* [Your assignment] In the entries below, locate the line with "Task: Launch Microsoft Project 2016", then give again that line and all lines after it, exactly, with pictures omitted.

* [Material shown]
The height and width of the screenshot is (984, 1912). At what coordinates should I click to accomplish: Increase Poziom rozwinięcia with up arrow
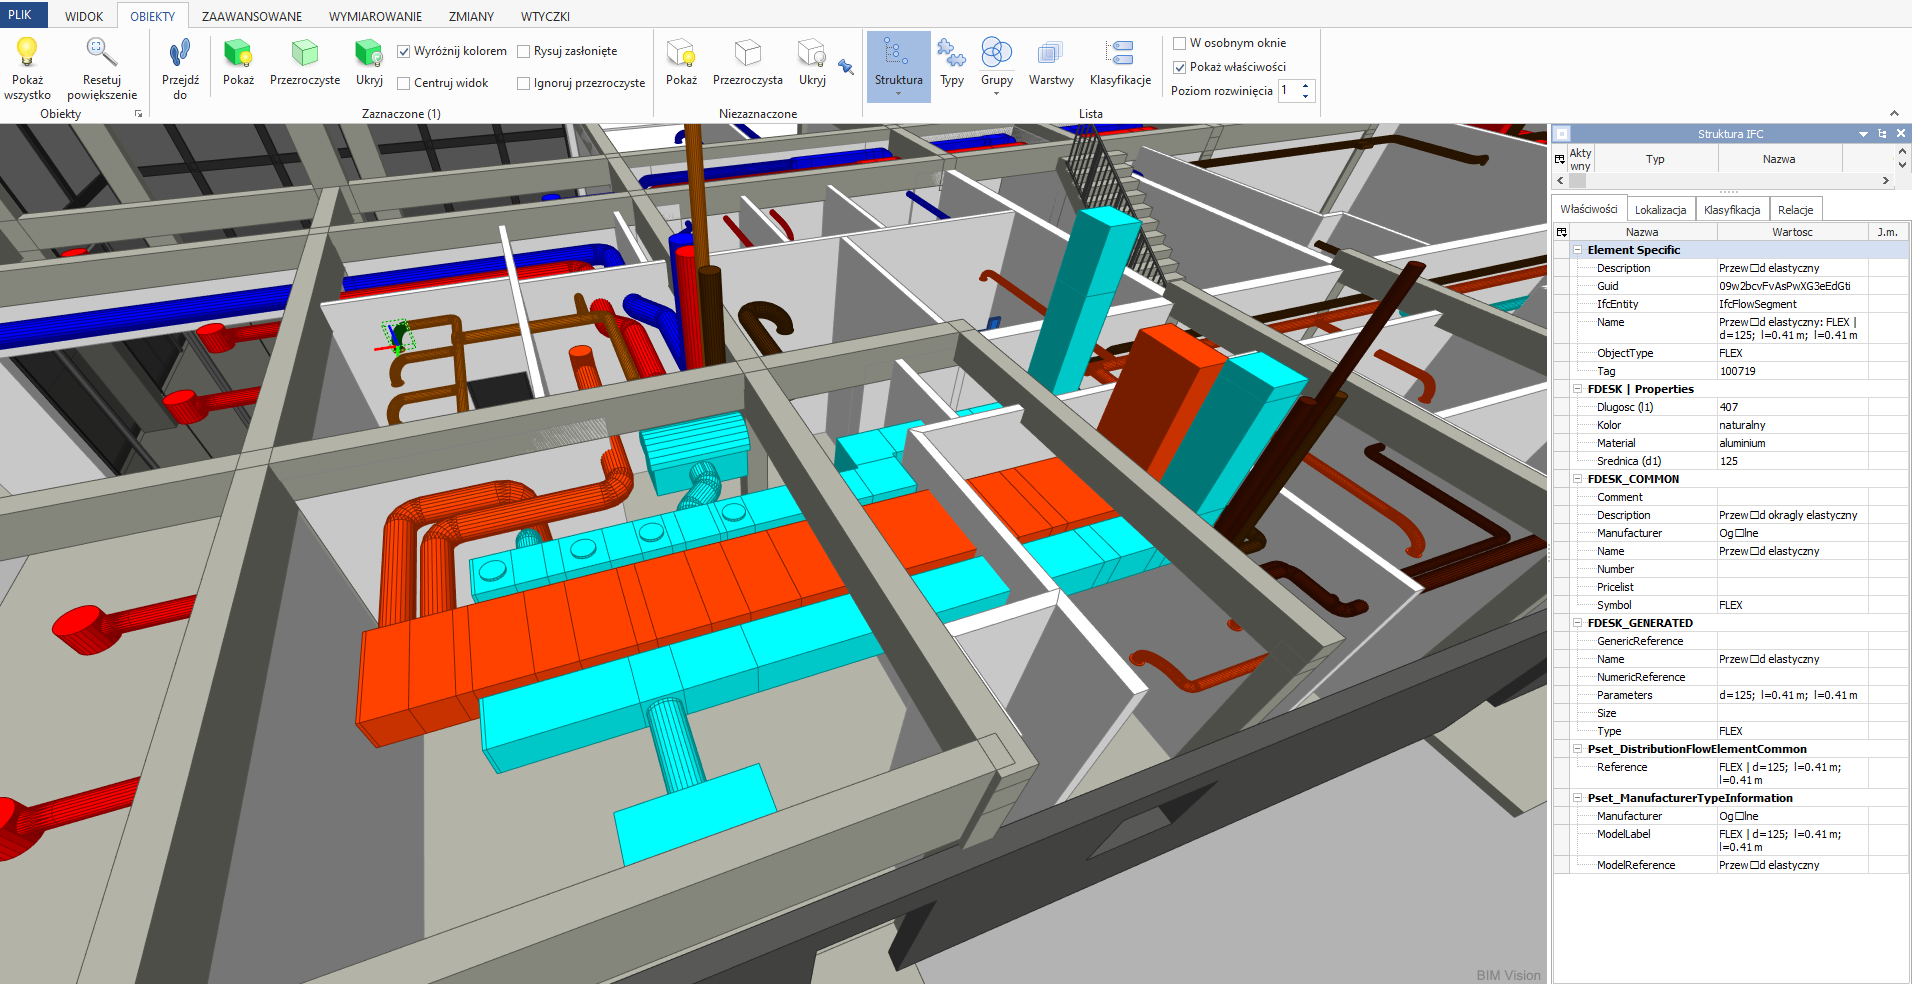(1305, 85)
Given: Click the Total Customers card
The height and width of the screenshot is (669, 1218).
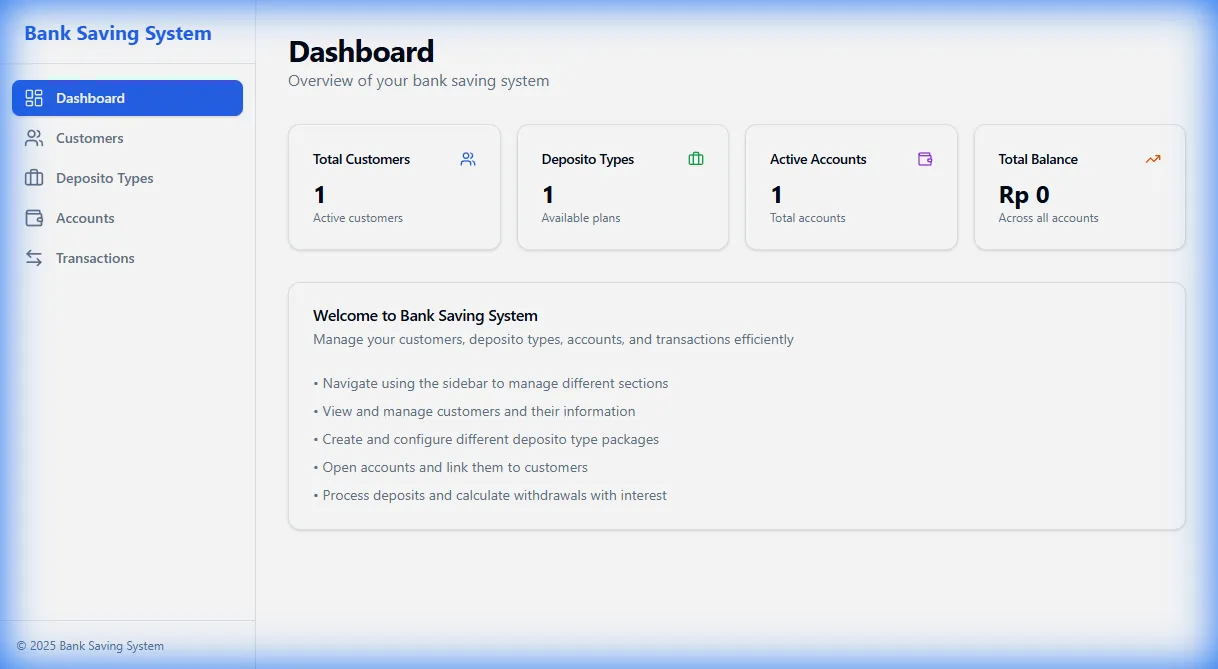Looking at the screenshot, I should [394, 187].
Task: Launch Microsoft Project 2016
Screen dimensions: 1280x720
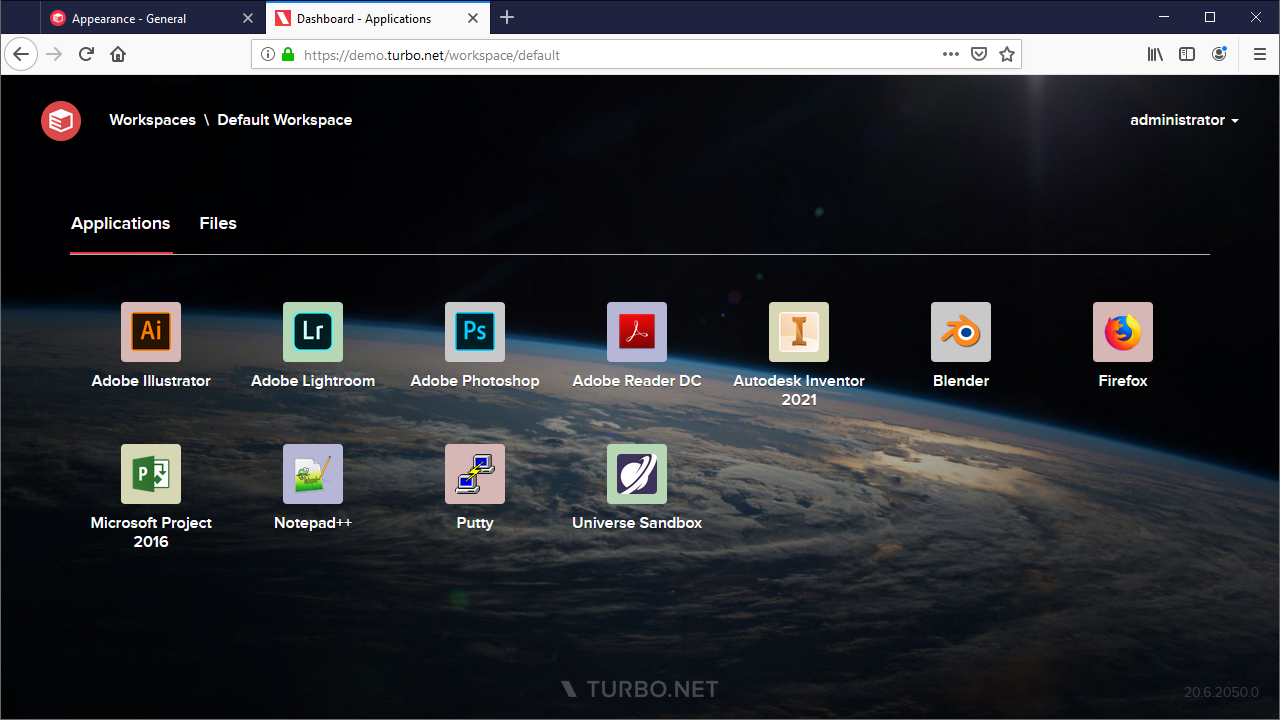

* [Reply]
Task: Launch Microsoft Project 2016
Screen dimensions: 1280x720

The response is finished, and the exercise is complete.